- Records shown
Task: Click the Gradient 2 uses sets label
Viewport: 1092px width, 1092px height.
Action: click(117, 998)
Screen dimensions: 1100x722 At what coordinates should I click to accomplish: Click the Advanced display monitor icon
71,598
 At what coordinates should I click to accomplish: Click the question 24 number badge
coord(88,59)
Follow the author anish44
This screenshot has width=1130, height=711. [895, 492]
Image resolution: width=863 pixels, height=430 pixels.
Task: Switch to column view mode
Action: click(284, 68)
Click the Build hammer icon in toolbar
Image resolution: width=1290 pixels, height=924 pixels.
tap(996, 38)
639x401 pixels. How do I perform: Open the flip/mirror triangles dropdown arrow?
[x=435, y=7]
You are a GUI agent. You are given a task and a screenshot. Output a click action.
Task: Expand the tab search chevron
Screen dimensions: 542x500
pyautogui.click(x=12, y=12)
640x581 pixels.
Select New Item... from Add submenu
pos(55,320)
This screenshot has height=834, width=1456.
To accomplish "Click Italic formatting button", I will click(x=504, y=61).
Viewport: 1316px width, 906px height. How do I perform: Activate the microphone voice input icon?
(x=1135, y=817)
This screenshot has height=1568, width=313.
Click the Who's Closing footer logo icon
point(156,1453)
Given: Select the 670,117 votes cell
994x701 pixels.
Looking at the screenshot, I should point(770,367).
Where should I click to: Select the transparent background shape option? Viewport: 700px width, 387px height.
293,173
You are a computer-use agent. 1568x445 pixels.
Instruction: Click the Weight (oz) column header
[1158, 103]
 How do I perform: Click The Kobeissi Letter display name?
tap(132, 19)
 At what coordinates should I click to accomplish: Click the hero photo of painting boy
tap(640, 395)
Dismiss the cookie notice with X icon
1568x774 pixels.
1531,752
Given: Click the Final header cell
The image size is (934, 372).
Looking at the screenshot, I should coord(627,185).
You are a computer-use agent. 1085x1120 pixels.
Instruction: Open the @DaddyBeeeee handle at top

- What you are asked to do
In the preceding material, find each line holding the word "agent" and copy it out.

- Response
You are a GUI agent. You are given a task and a screenshot. Output a click action.
You are a computer-use agent. 1568x445 pixels.
You are a computer-use agent. 1085x1120 pixels.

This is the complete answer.